▶ WORK ORDER: Go line by line through the listing below and copy those that hold "dropdown".

▶ ENTRIES SUPPLIED:

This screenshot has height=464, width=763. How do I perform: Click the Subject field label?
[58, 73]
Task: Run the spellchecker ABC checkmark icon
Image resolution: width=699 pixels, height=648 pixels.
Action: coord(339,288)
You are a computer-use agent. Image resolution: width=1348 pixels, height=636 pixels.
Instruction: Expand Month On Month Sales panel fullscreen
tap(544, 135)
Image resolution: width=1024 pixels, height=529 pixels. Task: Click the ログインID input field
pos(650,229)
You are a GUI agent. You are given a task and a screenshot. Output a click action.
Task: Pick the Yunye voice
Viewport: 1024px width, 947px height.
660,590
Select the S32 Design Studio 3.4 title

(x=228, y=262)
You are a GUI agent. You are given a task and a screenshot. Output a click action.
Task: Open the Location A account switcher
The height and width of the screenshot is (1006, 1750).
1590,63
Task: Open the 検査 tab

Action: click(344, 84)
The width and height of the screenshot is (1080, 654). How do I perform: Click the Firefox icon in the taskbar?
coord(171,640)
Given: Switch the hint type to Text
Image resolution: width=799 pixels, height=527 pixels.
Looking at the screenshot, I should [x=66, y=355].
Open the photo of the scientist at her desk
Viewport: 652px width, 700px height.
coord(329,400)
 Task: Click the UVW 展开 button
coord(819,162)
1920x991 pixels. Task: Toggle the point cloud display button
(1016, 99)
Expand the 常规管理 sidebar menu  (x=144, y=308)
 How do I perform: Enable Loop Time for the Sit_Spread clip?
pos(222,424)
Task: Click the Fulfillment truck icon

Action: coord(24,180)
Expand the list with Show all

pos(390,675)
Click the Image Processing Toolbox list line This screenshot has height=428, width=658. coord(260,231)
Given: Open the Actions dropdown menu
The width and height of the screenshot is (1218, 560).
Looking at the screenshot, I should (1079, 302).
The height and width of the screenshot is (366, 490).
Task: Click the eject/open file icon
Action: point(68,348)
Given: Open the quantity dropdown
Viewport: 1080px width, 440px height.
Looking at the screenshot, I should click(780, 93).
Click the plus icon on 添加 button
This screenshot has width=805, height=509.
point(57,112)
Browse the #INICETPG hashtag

▶ YOUR RESPONSE:
Given: Open the Actions dropdown menu
Given: Open the quantity dropdown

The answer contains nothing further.